Task requirements:
Pick out every line in the data below that holds "szűrőmedence".

---- Information

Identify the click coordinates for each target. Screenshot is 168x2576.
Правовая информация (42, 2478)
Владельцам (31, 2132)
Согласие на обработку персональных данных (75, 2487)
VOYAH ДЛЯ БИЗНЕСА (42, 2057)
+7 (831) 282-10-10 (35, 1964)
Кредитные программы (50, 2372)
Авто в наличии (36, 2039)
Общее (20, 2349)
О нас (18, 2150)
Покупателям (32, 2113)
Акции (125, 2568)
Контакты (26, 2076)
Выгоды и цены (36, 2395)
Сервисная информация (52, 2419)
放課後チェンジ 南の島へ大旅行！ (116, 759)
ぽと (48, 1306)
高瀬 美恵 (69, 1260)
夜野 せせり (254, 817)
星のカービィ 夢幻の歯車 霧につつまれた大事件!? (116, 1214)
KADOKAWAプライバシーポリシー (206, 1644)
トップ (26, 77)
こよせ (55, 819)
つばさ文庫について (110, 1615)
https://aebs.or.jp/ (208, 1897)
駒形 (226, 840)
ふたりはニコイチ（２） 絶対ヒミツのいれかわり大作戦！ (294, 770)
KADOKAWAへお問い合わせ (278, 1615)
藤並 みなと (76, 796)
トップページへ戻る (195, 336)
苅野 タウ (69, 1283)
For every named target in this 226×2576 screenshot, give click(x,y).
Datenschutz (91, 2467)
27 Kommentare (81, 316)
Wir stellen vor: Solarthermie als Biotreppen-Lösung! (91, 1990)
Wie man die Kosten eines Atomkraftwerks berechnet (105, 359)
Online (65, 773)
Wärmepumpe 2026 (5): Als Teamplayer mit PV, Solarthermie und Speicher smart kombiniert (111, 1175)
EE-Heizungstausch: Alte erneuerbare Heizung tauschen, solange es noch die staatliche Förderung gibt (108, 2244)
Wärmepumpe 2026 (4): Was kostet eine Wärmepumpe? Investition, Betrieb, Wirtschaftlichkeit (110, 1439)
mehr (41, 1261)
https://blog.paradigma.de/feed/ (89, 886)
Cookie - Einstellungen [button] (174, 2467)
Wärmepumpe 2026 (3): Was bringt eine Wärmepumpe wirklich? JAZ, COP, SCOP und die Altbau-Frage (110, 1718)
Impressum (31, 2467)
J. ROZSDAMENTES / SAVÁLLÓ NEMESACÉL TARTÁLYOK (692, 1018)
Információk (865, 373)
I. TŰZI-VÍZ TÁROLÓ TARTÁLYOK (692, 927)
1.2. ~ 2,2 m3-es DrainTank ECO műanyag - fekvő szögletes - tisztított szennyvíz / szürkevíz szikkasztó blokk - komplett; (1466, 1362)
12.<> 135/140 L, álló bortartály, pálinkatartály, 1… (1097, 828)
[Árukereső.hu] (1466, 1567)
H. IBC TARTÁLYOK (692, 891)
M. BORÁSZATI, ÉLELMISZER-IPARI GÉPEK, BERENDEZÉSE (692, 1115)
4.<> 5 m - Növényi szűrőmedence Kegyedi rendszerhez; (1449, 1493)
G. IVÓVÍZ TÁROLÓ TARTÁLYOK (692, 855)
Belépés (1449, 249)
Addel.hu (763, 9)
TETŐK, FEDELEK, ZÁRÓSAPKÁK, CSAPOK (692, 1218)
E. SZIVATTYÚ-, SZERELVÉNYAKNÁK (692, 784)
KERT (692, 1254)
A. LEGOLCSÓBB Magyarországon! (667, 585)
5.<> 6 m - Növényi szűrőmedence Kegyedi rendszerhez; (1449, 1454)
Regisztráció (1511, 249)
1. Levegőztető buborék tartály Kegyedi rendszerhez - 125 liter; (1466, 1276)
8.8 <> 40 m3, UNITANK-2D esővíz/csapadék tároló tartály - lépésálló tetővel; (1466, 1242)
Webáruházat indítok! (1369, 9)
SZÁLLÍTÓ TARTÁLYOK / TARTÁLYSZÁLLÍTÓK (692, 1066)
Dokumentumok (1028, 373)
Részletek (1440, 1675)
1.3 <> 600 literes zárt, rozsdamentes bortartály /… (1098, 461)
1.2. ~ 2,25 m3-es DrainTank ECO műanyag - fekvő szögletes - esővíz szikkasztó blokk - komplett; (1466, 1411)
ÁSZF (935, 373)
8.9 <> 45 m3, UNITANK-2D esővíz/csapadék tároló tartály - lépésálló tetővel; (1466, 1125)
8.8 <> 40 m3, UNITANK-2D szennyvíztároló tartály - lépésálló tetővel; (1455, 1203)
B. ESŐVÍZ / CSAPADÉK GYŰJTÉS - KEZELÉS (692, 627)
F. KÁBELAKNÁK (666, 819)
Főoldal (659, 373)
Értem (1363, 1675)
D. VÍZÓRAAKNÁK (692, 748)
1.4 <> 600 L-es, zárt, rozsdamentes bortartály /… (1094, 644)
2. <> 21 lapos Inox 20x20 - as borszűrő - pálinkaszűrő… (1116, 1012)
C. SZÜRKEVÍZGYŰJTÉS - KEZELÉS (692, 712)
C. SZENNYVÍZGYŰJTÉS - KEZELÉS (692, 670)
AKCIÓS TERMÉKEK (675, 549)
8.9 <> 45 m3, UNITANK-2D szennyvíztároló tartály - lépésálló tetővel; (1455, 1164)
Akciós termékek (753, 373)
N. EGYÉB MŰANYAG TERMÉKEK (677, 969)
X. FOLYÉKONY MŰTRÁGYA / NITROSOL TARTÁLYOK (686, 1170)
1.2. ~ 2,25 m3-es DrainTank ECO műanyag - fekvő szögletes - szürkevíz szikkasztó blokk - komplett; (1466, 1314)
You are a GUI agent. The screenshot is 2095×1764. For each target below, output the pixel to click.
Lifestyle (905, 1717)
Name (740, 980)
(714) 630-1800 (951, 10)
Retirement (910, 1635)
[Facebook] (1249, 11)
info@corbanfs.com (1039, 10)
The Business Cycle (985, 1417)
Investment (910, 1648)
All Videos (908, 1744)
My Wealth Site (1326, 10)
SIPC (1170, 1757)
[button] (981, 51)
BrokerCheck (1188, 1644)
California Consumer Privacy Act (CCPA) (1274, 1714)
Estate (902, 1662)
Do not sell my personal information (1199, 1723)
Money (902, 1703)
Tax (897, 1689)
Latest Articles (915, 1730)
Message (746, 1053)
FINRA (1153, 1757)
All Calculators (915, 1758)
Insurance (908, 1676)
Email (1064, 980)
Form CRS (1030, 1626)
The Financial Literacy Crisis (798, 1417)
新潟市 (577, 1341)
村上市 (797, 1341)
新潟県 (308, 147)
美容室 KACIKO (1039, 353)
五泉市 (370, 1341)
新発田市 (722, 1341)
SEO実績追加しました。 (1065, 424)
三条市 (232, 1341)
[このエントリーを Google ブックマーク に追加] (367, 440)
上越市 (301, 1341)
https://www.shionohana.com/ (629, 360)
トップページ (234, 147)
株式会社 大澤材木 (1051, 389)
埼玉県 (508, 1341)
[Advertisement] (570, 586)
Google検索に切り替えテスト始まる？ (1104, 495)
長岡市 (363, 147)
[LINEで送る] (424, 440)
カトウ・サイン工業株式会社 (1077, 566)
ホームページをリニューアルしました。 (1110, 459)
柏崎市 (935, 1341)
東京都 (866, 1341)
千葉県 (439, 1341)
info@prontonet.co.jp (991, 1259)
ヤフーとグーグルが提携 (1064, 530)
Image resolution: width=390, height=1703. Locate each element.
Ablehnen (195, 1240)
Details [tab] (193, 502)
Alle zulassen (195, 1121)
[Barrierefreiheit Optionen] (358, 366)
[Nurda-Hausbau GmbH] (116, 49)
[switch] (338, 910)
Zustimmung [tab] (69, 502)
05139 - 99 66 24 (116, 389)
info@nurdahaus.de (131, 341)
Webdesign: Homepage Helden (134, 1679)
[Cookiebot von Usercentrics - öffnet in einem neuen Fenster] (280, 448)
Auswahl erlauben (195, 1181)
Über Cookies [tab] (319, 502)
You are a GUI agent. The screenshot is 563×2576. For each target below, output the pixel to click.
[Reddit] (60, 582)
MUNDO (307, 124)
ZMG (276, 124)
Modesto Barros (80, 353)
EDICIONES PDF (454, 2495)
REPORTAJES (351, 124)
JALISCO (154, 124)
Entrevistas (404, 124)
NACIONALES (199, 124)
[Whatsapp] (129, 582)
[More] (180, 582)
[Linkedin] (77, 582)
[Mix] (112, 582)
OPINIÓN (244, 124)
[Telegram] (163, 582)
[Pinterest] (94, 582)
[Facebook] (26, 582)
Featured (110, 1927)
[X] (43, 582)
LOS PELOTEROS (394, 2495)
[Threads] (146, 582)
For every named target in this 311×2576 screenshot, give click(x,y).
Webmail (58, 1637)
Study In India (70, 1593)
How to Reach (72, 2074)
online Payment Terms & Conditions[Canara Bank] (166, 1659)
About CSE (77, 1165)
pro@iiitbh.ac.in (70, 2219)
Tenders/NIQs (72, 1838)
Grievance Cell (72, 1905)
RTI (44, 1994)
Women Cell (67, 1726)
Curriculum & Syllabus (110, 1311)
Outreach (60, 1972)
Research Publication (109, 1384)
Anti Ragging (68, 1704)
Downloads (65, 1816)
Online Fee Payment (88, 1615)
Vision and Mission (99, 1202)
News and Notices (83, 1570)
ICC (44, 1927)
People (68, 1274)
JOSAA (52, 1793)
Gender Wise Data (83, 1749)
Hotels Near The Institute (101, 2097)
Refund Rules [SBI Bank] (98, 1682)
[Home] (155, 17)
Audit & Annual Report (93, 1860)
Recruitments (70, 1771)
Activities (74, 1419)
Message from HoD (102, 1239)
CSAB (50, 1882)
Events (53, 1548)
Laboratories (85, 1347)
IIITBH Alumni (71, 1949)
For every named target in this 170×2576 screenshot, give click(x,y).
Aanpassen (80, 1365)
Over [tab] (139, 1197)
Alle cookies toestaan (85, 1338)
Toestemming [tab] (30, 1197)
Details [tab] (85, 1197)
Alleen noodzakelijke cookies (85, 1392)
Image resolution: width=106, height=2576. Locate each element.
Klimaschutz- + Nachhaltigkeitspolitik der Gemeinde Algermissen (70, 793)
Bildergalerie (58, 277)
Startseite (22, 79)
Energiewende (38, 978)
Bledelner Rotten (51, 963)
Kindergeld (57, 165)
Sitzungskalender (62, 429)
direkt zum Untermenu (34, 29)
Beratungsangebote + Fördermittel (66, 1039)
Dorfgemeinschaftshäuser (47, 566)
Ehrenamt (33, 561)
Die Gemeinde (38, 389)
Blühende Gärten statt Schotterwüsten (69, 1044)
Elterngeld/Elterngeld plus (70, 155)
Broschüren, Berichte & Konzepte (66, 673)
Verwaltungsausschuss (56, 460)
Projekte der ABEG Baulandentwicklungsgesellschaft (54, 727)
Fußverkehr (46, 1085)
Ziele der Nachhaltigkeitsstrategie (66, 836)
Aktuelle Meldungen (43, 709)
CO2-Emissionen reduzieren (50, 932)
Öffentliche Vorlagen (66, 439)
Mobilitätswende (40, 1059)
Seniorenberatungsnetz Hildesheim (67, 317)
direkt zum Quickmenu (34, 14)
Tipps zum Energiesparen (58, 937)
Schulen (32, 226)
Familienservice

--------

Exercise solution:
4.<> 5 m - Növényi szűrőmedence Kegyedi rendszerhez; (1449, 1493)
5.<> 6 m - Növényi szűrőmedence Kegyedi rendszerhez; (1449, 1454)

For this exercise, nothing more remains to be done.